| WHAT YOU HAVE TO DO |
Rewrite everything from the line containing "Describe the element" down to the line containing "at that location.", both included, as a Markdown table with a Row column for the number and a Line column for the line's text, skipping blank lines. Omit the pictures from the table.

| INFORMATION SUPPLIED |

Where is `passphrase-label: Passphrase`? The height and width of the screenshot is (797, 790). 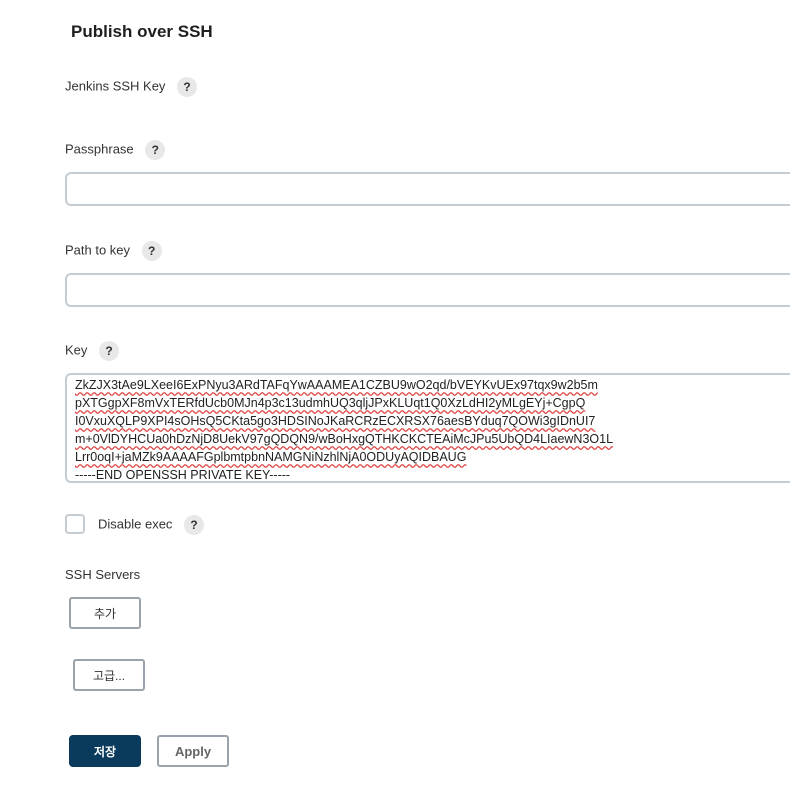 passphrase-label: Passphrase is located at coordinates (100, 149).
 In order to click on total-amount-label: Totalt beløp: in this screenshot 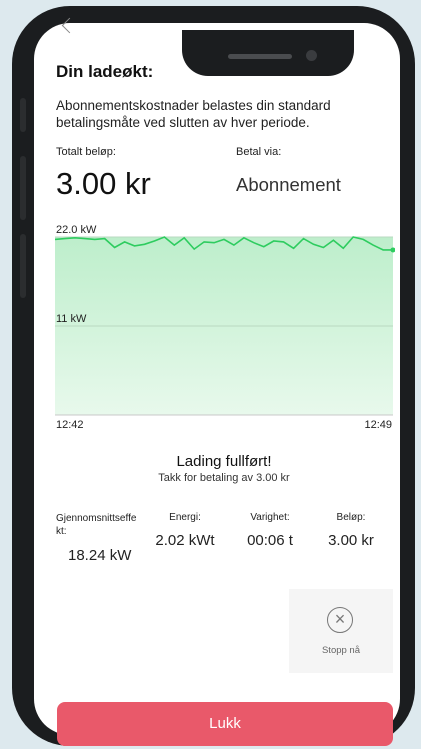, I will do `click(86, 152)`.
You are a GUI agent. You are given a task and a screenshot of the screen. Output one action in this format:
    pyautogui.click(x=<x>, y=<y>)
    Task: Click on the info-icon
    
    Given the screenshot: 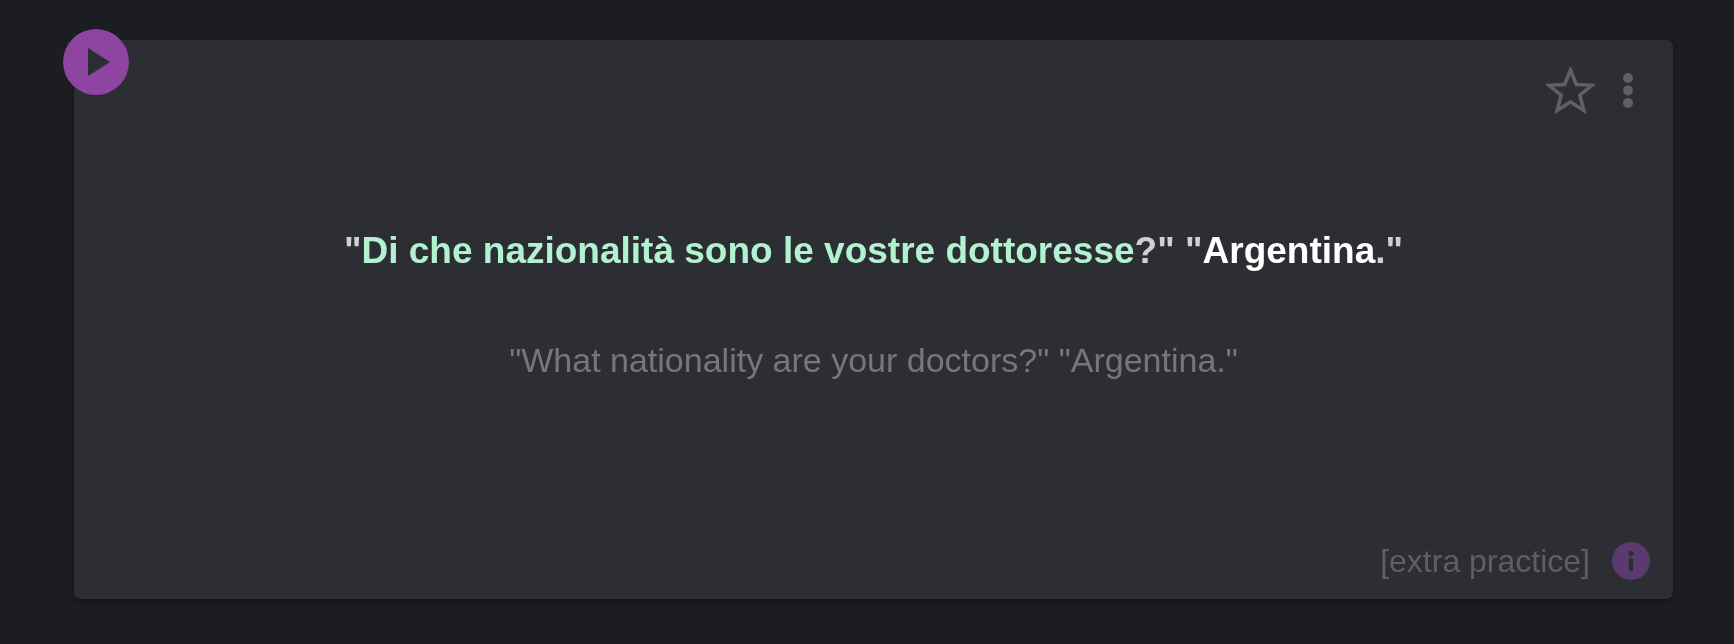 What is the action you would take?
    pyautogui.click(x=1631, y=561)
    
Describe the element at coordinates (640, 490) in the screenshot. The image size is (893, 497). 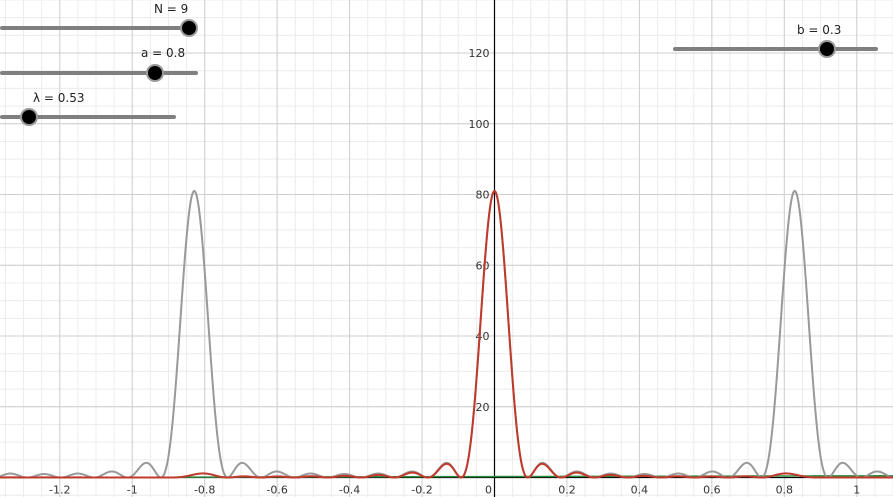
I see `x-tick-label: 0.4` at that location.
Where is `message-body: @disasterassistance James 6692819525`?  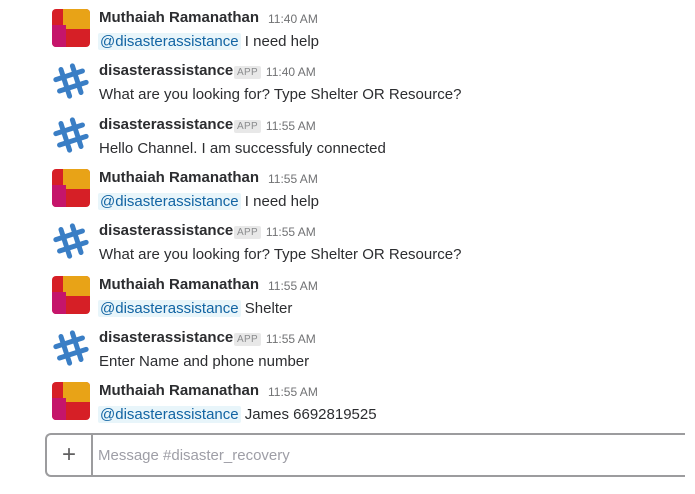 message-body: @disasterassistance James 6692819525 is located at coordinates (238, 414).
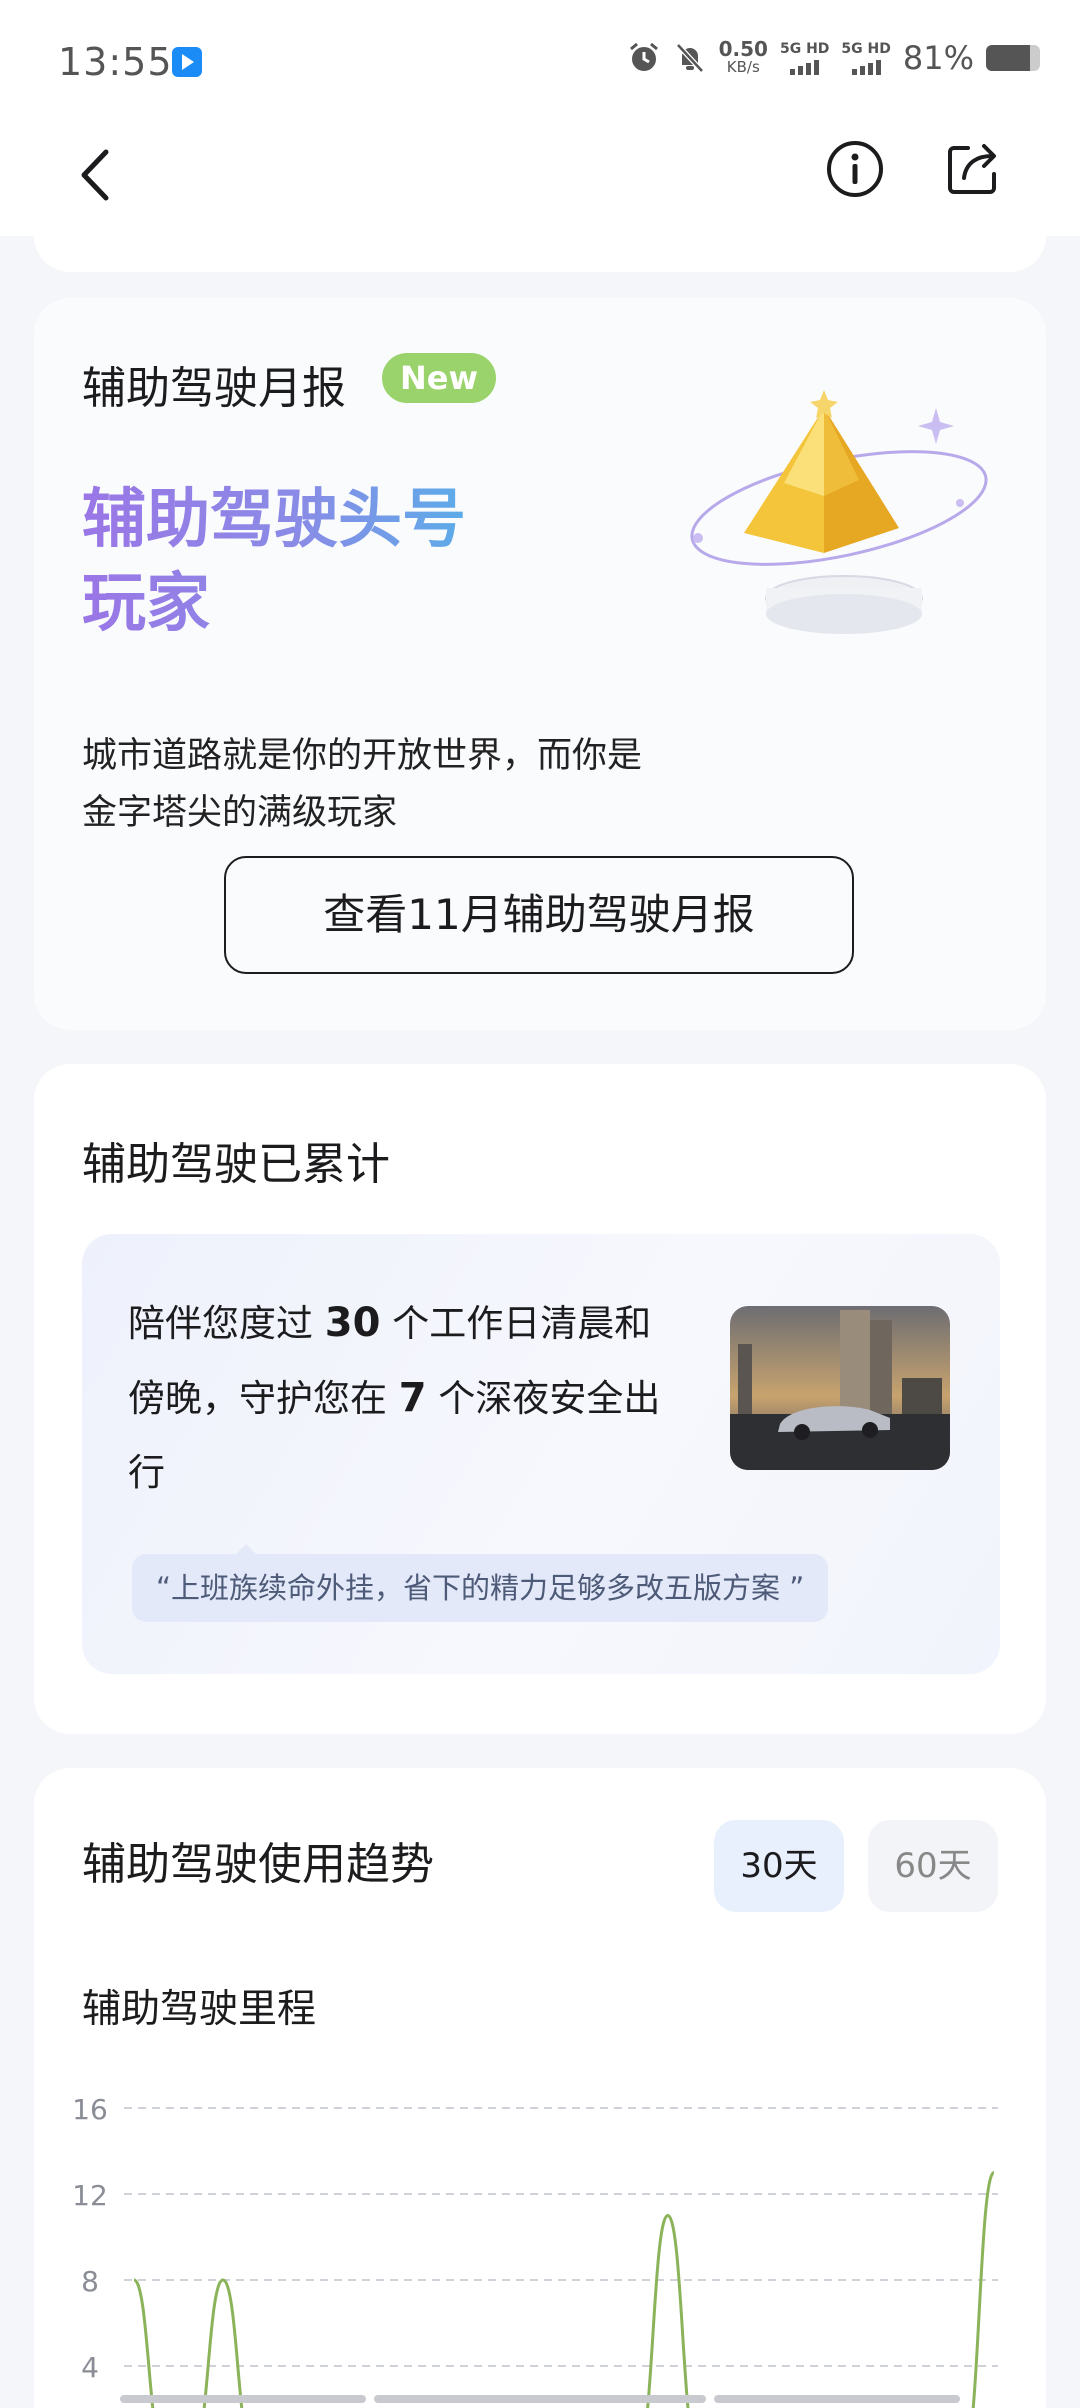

--

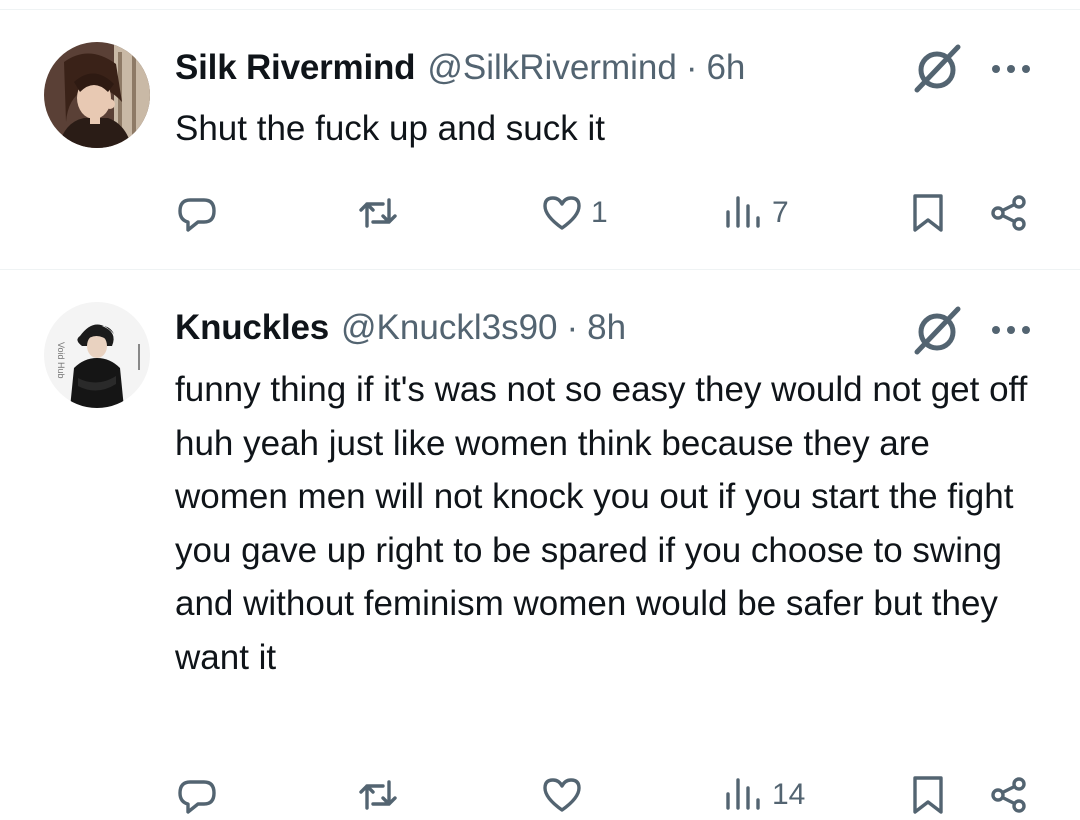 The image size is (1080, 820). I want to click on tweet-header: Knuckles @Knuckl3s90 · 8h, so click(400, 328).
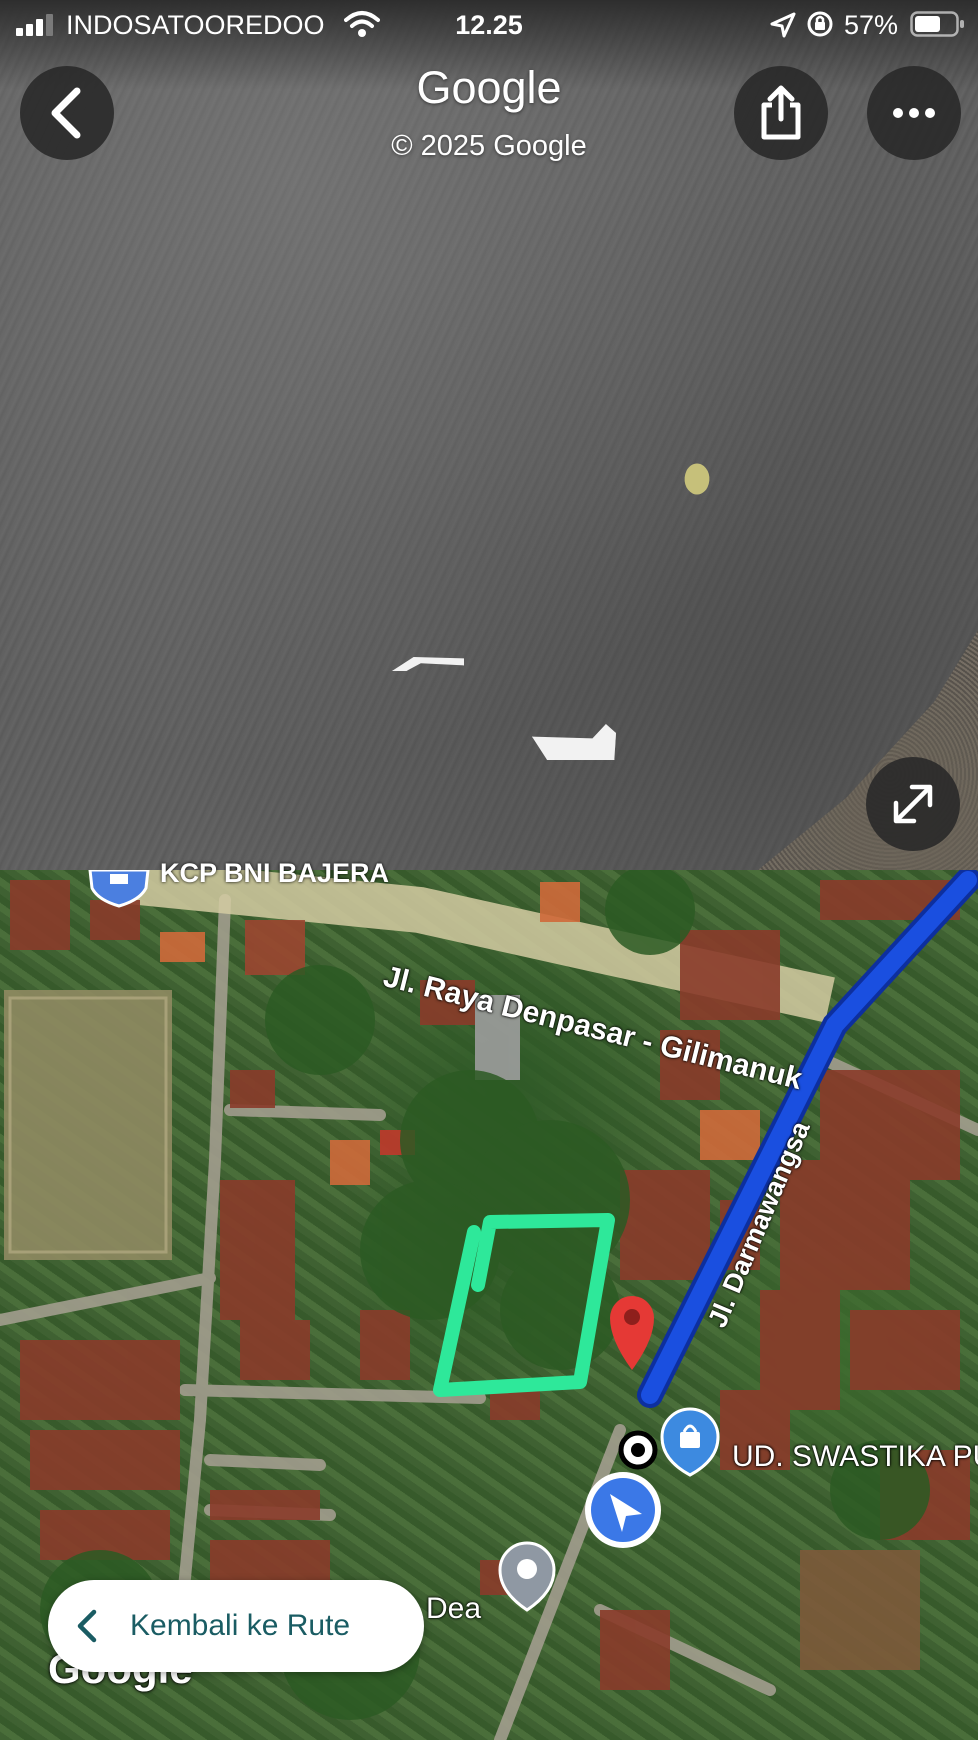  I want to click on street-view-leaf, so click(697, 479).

| ANSWER SECTION |
| Row | Line |
|---|---|
| 1 | Describe the element at coordinates (640, 490) in the screenshot. The image size is (893, 497).  |
| 2 | I see `x-tick-label: 0.4` at that location. |